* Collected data
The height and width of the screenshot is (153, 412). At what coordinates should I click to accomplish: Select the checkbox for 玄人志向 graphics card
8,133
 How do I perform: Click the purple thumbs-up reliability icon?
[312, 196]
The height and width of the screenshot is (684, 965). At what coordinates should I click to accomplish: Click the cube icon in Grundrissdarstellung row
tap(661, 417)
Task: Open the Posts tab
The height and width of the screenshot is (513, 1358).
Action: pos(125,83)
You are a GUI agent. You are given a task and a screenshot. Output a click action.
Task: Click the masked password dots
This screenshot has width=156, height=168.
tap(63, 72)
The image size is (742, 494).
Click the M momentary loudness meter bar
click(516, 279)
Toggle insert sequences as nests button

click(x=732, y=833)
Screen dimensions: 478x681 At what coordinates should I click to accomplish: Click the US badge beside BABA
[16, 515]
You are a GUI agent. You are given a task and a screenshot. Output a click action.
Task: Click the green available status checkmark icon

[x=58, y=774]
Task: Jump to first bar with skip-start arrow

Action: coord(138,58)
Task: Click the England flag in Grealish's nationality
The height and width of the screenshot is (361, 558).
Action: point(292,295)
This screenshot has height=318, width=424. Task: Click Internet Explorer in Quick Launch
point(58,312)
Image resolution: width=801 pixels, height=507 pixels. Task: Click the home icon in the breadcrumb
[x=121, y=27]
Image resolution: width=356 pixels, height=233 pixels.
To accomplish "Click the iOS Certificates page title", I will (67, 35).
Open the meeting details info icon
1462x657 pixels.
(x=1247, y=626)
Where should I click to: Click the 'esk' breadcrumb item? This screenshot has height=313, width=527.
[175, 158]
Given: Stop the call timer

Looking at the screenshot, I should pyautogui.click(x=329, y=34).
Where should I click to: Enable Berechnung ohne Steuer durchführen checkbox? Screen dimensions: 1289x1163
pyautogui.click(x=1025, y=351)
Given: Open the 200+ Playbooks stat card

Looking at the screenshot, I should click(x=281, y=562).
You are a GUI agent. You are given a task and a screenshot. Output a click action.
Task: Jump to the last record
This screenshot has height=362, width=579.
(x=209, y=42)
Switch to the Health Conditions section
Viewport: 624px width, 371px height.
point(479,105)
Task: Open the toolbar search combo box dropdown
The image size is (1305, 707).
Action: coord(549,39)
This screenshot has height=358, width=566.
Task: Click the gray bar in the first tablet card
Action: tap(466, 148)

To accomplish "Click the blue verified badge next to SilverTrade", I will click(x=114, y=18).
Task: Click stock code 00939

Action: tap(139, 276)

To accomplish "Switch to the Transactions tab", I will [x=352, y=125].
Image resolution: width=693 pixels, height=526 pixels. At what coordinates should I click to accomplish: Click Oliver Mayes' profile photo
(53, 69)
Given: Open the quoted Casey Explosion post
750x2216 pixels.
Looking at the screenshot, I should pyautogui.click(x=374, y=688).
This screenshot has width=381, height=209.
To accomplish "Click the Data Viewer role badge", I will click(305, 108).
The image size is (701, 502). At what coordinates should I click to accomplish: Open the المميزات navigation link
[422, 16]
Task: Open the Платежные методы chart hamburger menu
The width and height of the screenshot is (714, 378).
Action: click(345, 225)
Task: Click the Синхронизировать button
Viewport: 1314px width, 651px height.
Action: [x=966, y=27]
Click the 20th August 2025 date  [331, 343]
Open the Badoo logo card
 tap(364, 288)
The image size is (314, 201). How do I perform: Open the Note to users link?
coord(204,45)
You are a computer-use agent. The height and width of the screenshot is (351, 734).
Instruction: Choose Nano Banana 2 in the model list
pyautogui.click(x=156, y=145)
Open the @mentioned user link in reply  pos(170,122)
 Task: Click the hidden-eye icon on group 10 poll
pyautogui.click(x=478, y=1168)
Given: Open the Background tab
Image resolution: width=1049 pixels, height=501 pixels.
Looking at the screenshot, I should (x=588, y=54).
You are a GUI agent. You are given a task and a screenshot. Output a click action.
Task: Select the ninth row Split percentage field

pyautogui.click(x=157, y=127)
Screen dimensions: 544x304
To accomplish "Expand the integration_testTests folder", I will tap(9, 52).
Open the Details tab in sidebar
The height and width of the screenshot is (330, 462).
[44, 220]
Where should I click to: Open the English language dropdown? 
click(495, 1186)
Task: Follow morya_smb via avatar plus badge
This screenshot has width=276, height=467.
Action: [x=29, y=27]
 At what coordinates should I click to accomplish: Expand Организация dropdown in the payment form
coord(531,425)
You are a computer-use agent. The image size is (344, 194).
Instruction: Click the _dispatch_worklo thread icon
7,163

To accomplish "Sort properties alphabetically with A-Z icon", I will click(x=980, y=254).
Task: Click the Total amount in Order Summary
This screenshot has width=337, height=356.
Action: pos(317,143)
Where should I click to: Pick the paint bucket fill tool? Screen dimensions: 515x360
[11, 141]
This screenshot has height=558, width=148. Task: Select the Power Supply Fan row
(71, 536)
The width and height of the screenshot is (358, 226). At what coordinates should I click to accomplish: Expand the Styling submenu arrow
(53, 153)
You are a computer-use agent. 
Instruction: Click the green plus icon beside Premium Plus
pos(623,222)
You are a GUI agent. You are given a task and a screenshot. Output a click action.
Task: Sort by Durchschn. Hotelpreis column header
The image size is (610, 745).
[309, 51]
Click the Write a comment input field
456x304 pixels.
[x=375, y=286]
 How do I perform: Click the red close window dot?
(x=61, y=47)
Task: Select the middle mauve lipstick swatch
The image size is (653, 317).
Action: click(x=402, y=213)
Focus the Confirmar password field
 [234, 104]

* TASK ITEM
Which of the lines above hold the string "computer"? Pick each of them out.

* RESULT FOR THIS TASK
You are a computer-use agent. The height and width of the screenshot is (351, 734).
You are a computer-use agent. The image size is (344, 194).
You are a computer-use agent. 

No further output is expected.